HC Deb 16 January 1989 vol 145 cc12-3
10. Mr. Atkinson

To ask the Secretary of State for Transport if he has any plans to introduce payment by tolls in the motorway building programme.

Mr. Channon

None at present.

Mr. Atkinson

Is my right hon. Friend aware that in France and elsewhere private and business motorists have a choice between congestion-free toll roads and state-run trunk roads and motorways? Can he confirm his intention to publish a Green Paper on ways of tackling our worsening road conditions? If so, will he include in that Green Paper a detailed analysis of Europe's privately funded toll roads, and also perhaps a list of prime candidates in this country, including the proposed east coast motorway to relieve the A1?

Mr. Channon

I await proposals on the east coast motorway, which I understand are to come forward shortly.

My hon. Friend is right that there has been tolling on motorways in many, although not all, European countries for a good many years. I am extremely anxious to introduce private finance into our entire road system, and I shall come forward with proposals soon. I shall consider what my hon. Friend has said, but at present I have no proposals to make about tolls.

Mr. Hardy

Will the Secretary of State resist the current Conservative fashion of delving into ancient history to resurrect past practices? We have had quite enough with the poll tax and the possibility of the indentity card without further measures such as the toll turnpike and toll booth.

Mr. Channon

I am surprised that the hon. Gentleman should take that philistine attitude to history. It is most unlike him, with his teaching background. I see no reason why we should not examine all good ideas, whether they are new or old.

Mr. Simon Coombs

Does my right hon. Friend accept that if there is a choice between congestion and paying a toll, many people who use the M4 motorway every day between Maidenhead and Hammersmith will be more than willing to consider the latter alternative?

Mr. Channon

I find that an increasing number of people take that view. I think that the attitude has changed completely in the last couple of years.

Mr. Prescott

Does the Secretary of State accept that Britain has the smallest and most congested motorway system of any developed economy? It is one third the size of that in Germany, and we have an expansion programme one fifth of the size of Germany's.

Does the Secretary of State share the growing resentment of the Government's support for tolls when, since 1979, they have doubled the level of road transportation tax to about £7 billion, which represents 25 per cent. of the total raised, compared with the 35 per cent. raised under Labour? If the right hon. Gentleman had been able to maintain that level against the Treasury, he would have had £2 billion more to improve the quality of our roadways.

Mr. Channon

The hon. Gentleman may have misheard what I said in answer to the original question. I said that I have no plans to introduce tolls at present, so a good deal of his question is aimed at the wrong target.
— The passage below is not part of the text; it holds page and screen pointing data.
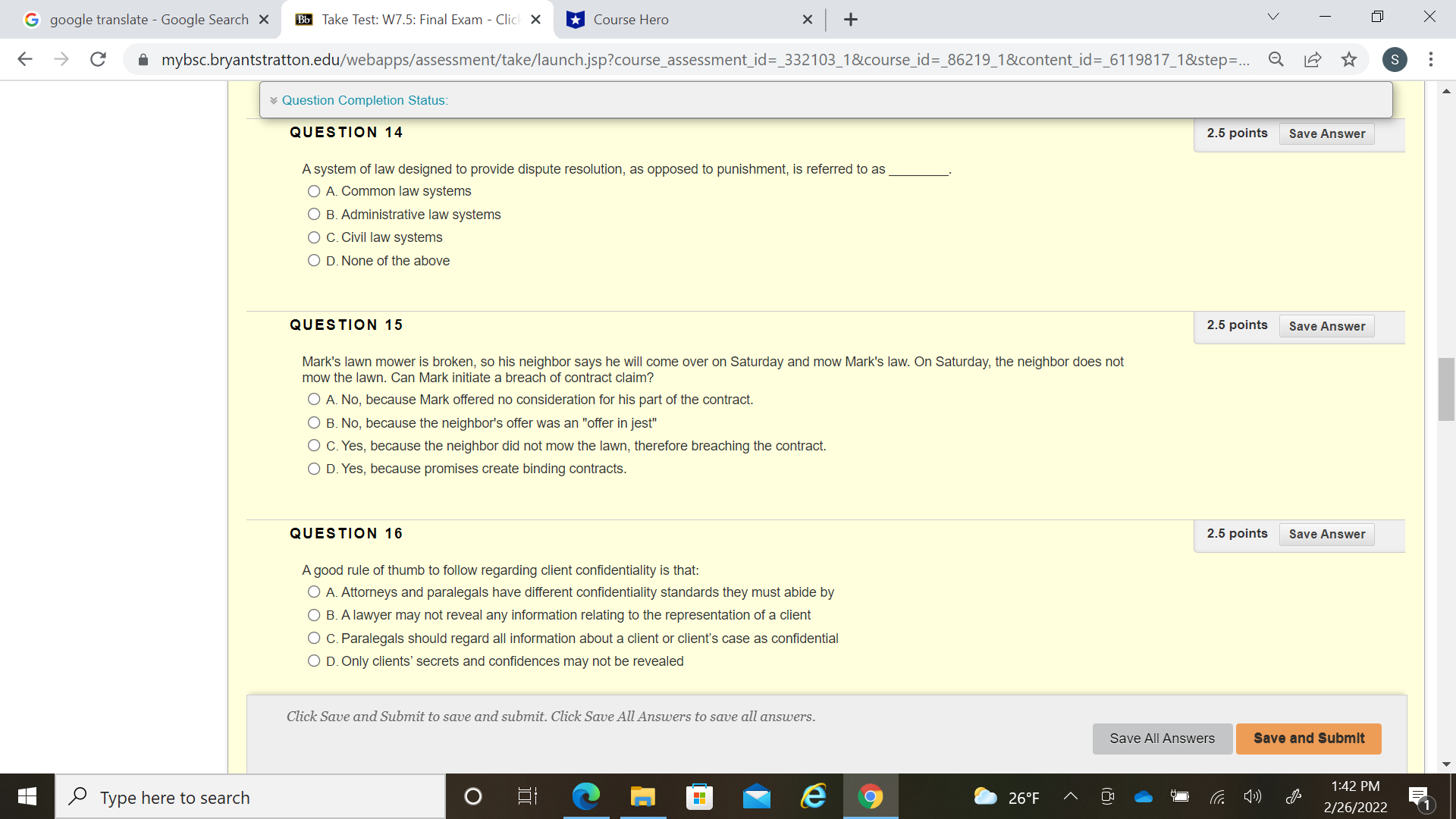Image resolution: width=1456 pixels, height=819 pixels.
Task: Expand the Question Completion Status bar
Action: tap(275, 99)
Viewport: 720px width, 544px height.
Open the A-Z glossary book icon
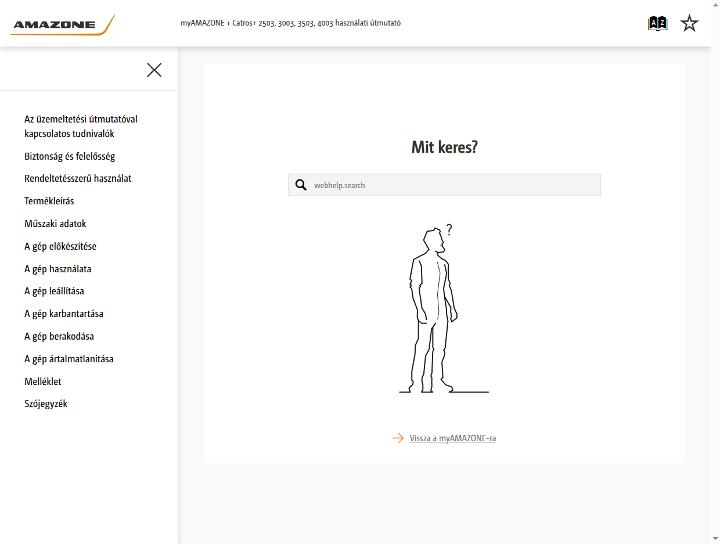657,23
The hon. Gentleman knows that it takes a considerable time to complete a motorway. I would take his protestations more seriously but for the fact that the Labour Government had such an appalling record on motorways. We are reaping some of that legacy now.

Mr. John Browne

Does my right hon. Friend accept that the people of Winchester will be particularly interested in the answer that he gave to the original question? They look forward to the speedy completion of the M3. Will my right hon. Friend please assure the House that when he has looked at the inspector's report he will spend sufficient money, including privately raised finance, to ensure that the internationally very special environment around our historic city of Winchester will be fully protected?

Mr. Channon

I note what my hon. Friend has said, but in view of the present position I think that it would be unwise for me to comment.